The challenge of creating a cohesive digital learning experience
In Leonard Houx’s excellent essay “How to Find Your Way in the World of Online Learning” he addresses the importance of well-considered orientation on digital learning platforms. He rightly explains that we need this so much more in education because we ask much more of students than the average user of a website. We want students to learn, think and progress, not simply to browse and buy in perpetual loop.
Now some of this obviously presupposes that whatever form this takes, whether it be advice, guidance, a template, a rubric etc, etc has validity and I think this as an area of discussion and potential pushback that there is wisdom in pursuing. Whatever measures taken to improve the digital study experience need to be more than simply best guesses.
There are also undoubtedly other tensions and issues related to achieving a cohesive digital study and teaching experience. One of which is the quality and development of the VLE, a technology that in its 20+ years of existence has not kept pace with the best of what web-based technology has to offer and can be a deeply frustrating technology to use.
Some of the causes of this are the near quadropoly that has existed in this space such that you have a choice between grey, beige, grey and some more grey.

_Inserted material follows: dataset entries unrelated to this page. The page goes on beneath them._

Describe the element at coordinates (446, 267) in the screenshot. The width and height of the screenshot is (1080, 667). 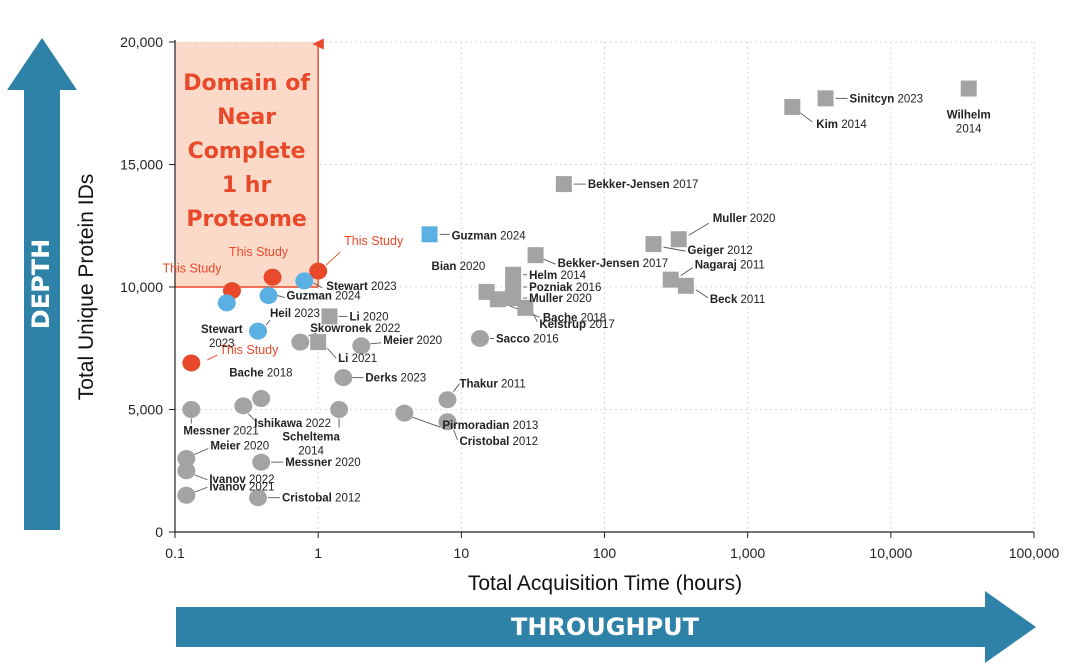
I see `point-label-name: Bian` at that location.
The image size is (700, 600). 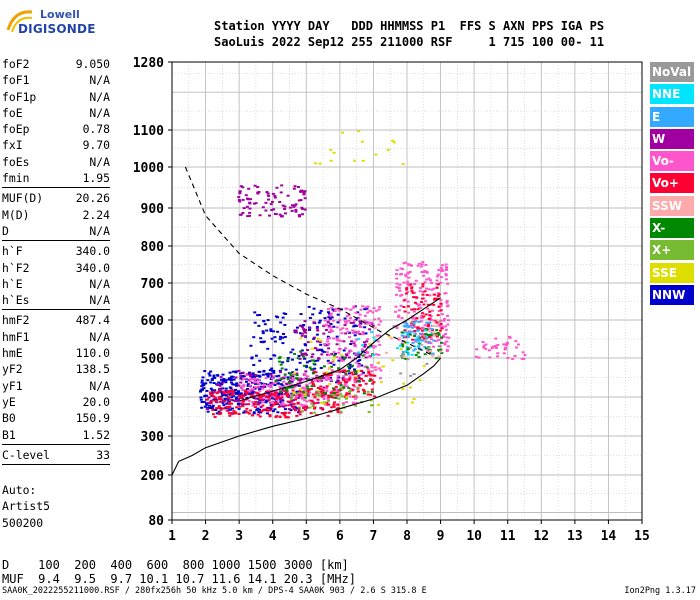 I want to click on legend-item-xplus: X+, so click(x=672, y=250).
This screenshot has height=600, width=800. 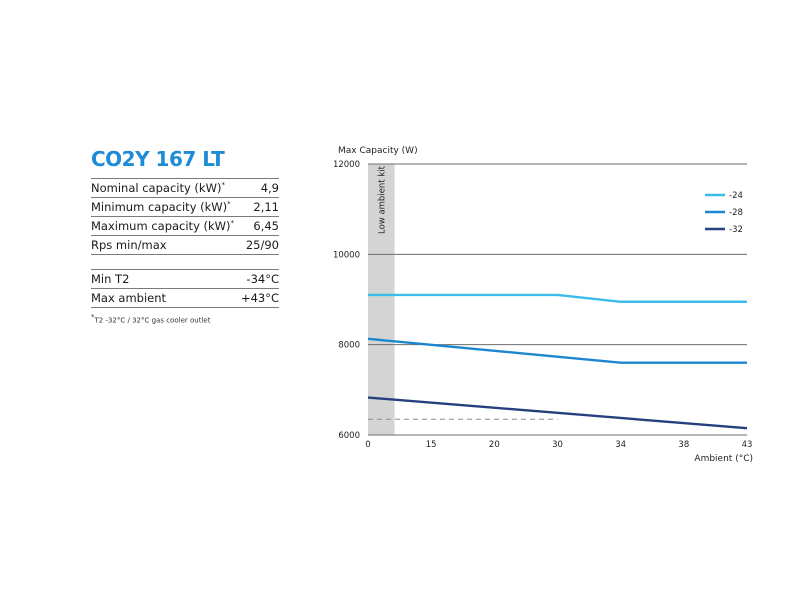 What do you see at coordinates (748, 445) in the screenshot?
I see `x-tick-label: 43` at bounding box center [748, 445].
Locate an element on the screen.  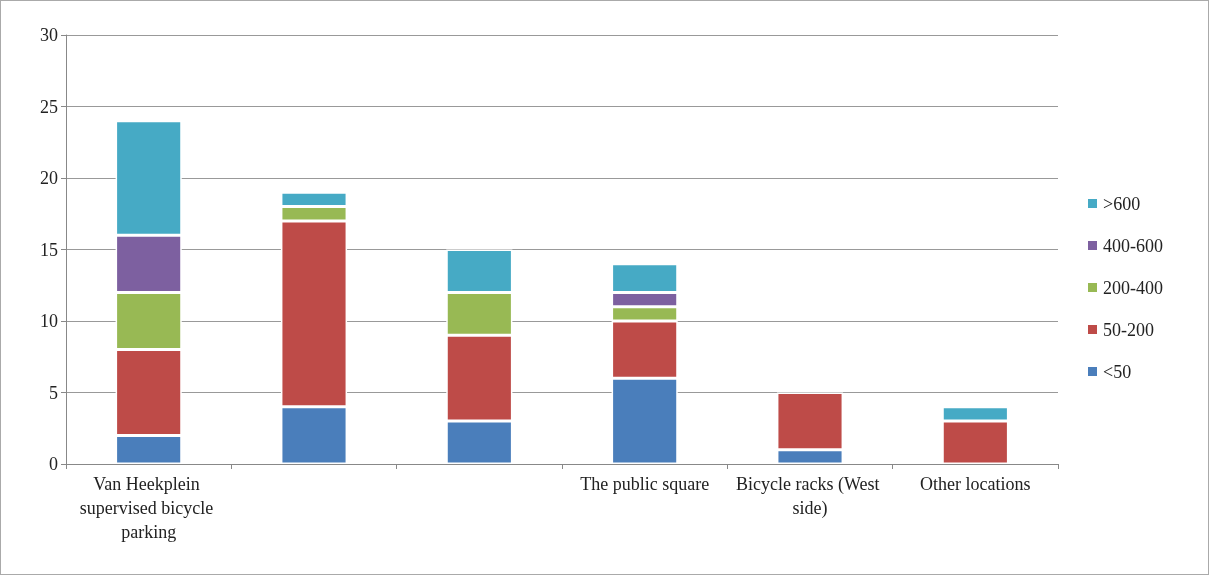
y-tick-label: 5 is located at coordinates (54, 392).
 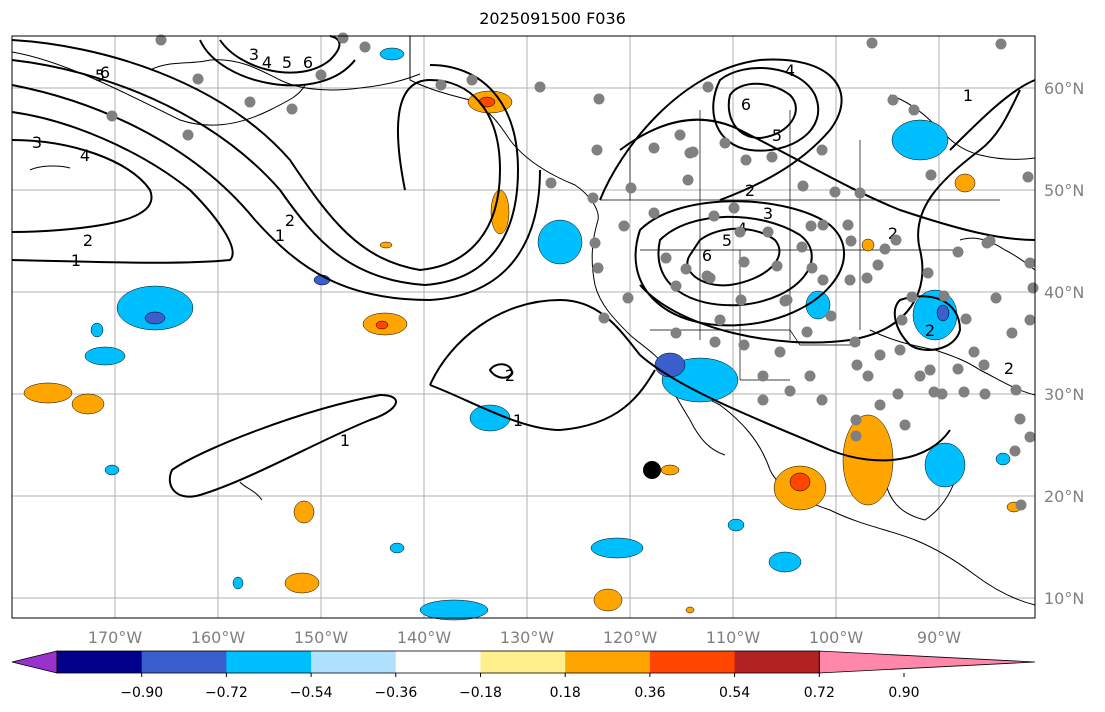 I want to click on longitude-label: 110°W, so click(x=734, y=638).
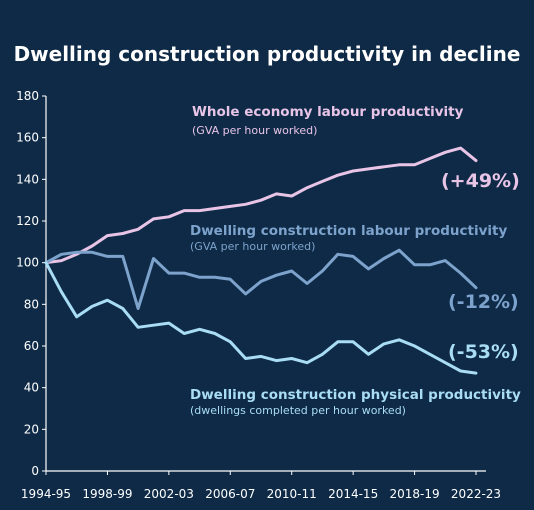 The image size is (534, 510). What do you see at coordinates (32, 429) in the screenshot?
I see `y-tick-label: 20` at bounding box center [32, 429].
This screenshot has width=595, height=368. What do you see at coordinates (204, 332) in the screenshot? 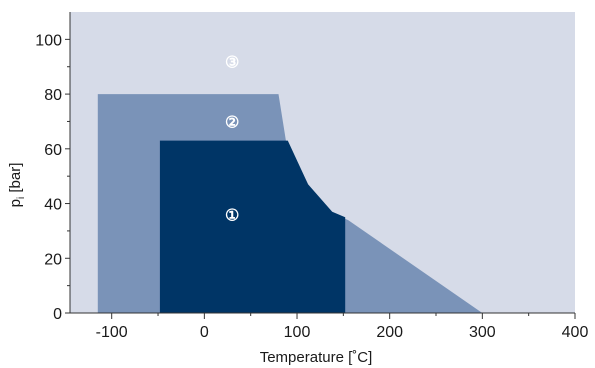
I see `x-tick-label: 0` at bounding box center [204, 332].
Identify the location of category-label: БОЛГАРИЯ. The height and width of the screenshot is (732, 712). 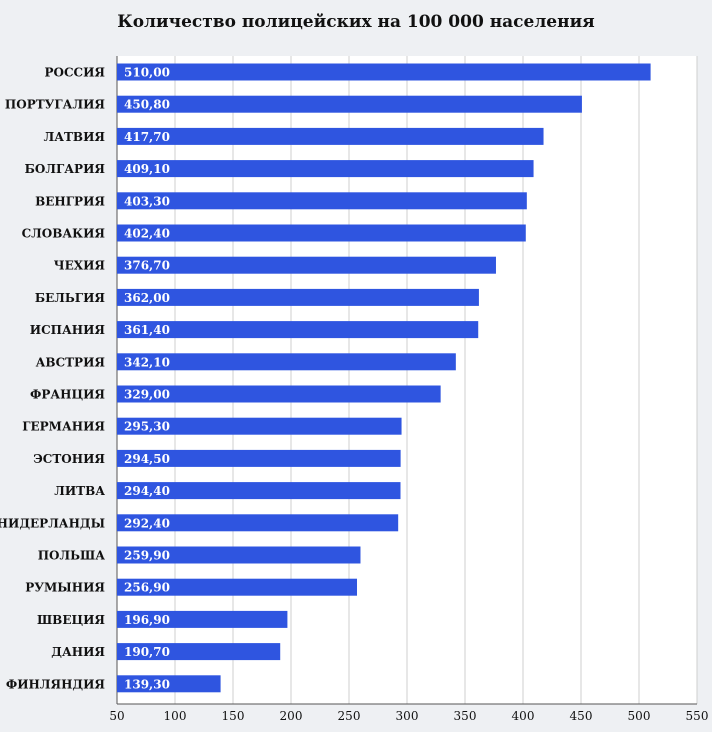
(66, 169).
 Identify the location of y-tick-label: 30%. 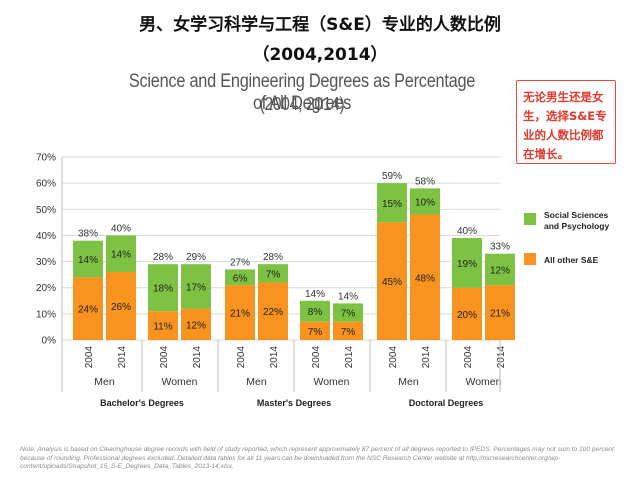
(46, 262).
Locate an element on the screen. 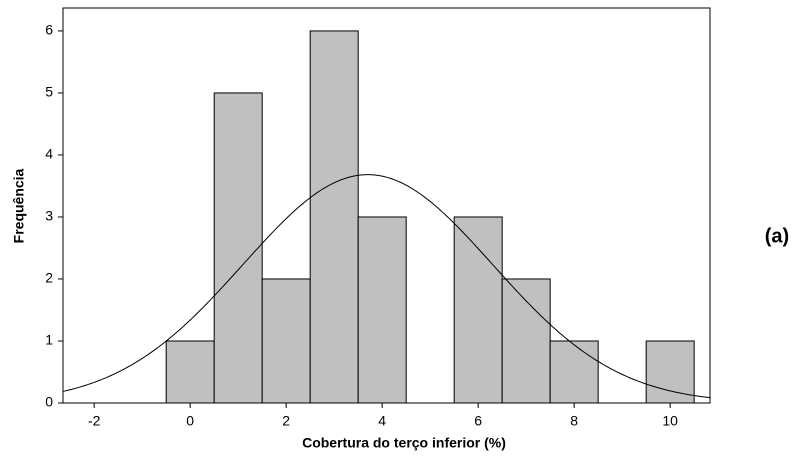  x-axis-label: Cobertura do terço inferior (%) is located at coordinates (404, 443).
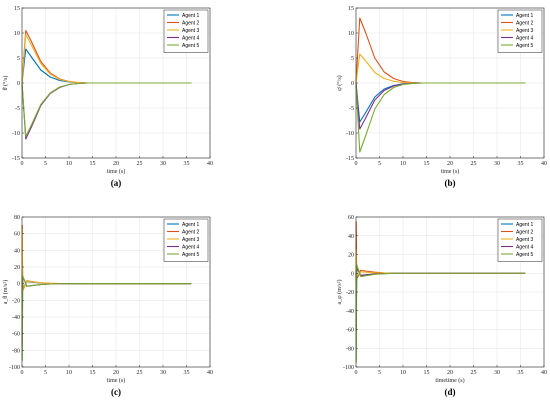 The height and width of the screenshot is (402, 550). Describe the element at coordinates (6, 84) in the screenshot. I see `y-axis-label: θ̇ (°/s)` at that location.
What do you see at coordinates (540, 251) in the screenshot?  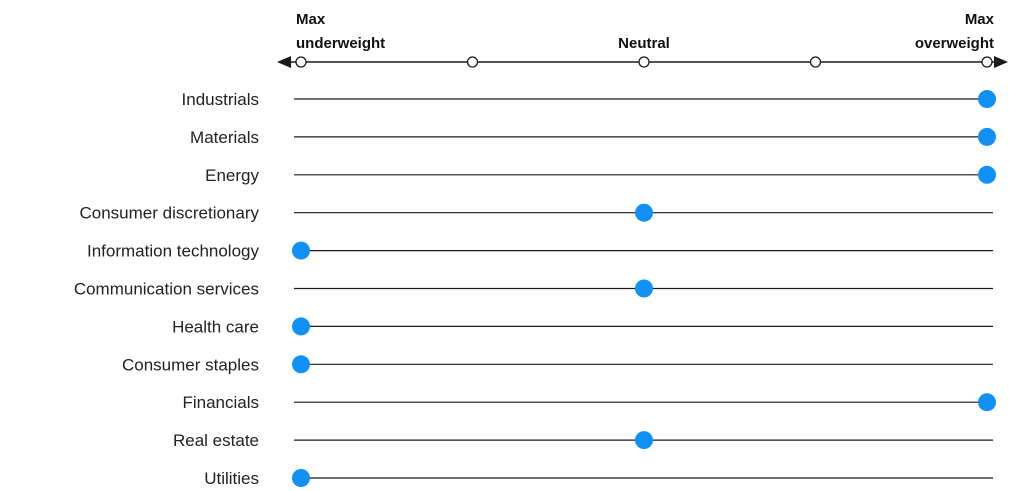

The centrality of the VLE to all aspects of university activity also makes it the kind of Hotel California of EdTech that you can never leave...or at least not without significant upheaval. Add to this the fact that digital technologies have tended to be the poor relation to campus-based teaching and you don’t get great conditions for dynamic, innovative products to appear.
The VLE has also suffered from where it was historically housed in universities, too far across the spectrum towards information technology and too far away from learning and teaching. This has meant that the voices and experiences of educators and students haven’t been heard as much as they should throughout the history of the VLE in university life.
The bigger picture of digital technology implementation
Perhaps most importantly though, the VLE is symptomatic of the problems of implementing digital within universities, in that there’s been shallow consideration of what that might mean for broader organisational change.
We really must learn that putting a tool in the hands of educators doesn’t magically bring a desired result, it has implications for their role, for the organisation and for their work and workload, the support needed both day to day and in terms of professional development.
The pandemic should’ve shone a huge floodlight on this and if institutions haven’t had a serious lightbulb moment of realisation that they’ve not been setup to succeed in the use of digital technologies in the teaching and study experience then we’ll be stuck on the same loop again and again and again....
What’s clear however is that the VLE isn’t going anywhere anytime soon. So making the best use of what you have to support teaching and study is the key imperative. Whilst we might want to ensure there is friction or to put it another way ‘desirable difficulties’ when it comes to learning - we should really ask ourselves what the benefit is of creating frictions that just result in frustration and exasperation?
Inconsistency of use of the VLE across some areas often does just that. Is a template, a rubric, some guidelines, a mandate or another means of tackling this a gross violation of freedom? Well it really depends on what you believe about freedom.